Dieresis

See also: Dieresis (homonymy)

The dieresis (¨) is a diacritic of the Latin alphabet inherited the Greek dieresis. It is made of two points juxtaposed which can place, in French, on the vowels E , I , U (and there in proper names) to indicate, normally, which the vowel which precedes must be separately marked and does not form part of a Digramme. For example, corn decides as my hoists and not like but . This dieresis also appears in common nouns of foreign origin but considered as introduced “French”: “Länder (plural of Land, German word)” or Angström.

The Tréma is sometimes the same graphic sign as the sign of German Umlaut , although its significance and its origin are different.

In French, there does not exist common noun containing ÿ . It appears on the other hand in several proper names:

  • communes: Aÿ, Faÿ-lès-Nemours, Freÿr, the Haÿ-the-Pinks and Moÿ-with-the Aisne;
  • street names: street and public garden of Cloÿs in the 18e district of Paris;
  • family names:
    • Aÿ (II) is it twelfth Pharaon of XVIIIe dynasty (period of the New Empire);
    • Charles de Croÿ (1510-1612);
    • Guillaume de Croÿ (1458-1521);
    • Emmanuel de Croÿ (1717-1787);
    • Ghÿs, French version of a patronym of Flemish origin (Ghij);
    • Pierre Louÿs (1870-1925).

The use of the dieresis started, a very floating way and rather seldom, in the Western languages as from the 12th century in manuscripts in Anglo-Norman. It traces more like a Double acute accent (redoubling of a apex) that like our dieresis. The Imprimerie had to be awaited so that its use spread and started to be codified as from the 16th century.

Independent letters

In the Hungarian alphabets, Swedish and Finnish, ä and ö are independent letters. They are placed at the end of the alphabet, after Z and å, and have the same German origin as the ä and the ö, which are however not independent letters. See also å.

Other alphabets

Russian uses the dieresis on the letter е to note the accentuated sound. There will be thus все (all) and всё (all). The letter ё generally appears to replace a letter е or о under the accent, for example весёлый (merry) to put in glance with весело (merrily). It should however be noted that this distinction seldom appears out of the works intended for teaching: one will write thus indifferently все or всё, with load with the reader to make the distinction with the oral examination.

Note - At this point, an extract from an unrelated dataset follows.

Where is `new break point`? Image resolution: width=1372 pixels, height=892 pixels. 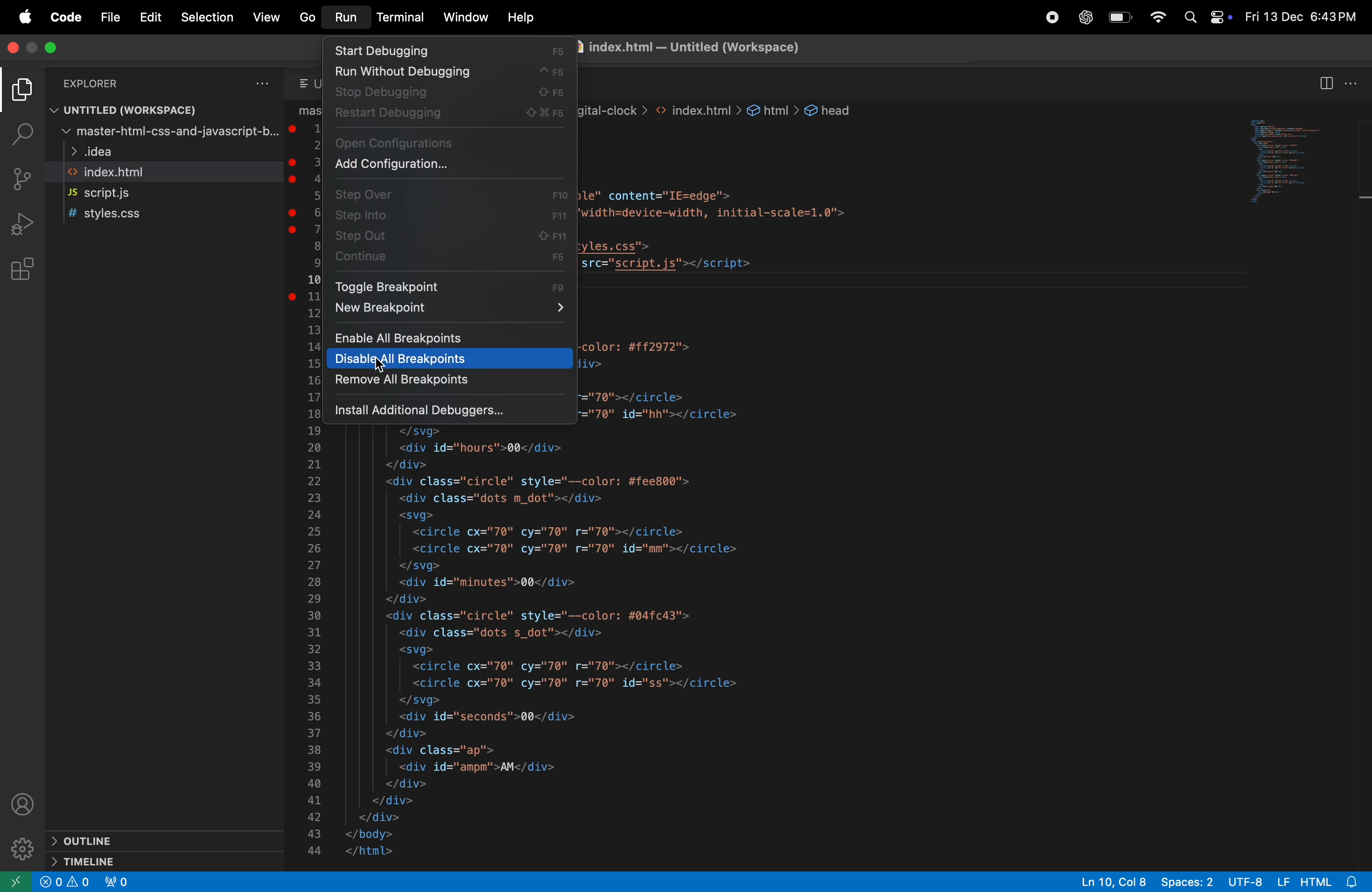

The letter ё note also sometimes sounds and in the transcription of foreign words: гримёр ( make-up man , of French grimor ), серьёзный (serious).

The Ukrainian does not know the Russian ё , but uses the dieresis to distinguish ї from і .

Insertion on French a Windows keyboard

, then the vowel.

Insertion on a keyboard Apple QWERTY

, then the vowel.

Related articles

Source

  • Jacques Andre, '' ISO Latin-1, standard of coding of the European characters? three French characters are absent! '', Nov. 1996,13 p.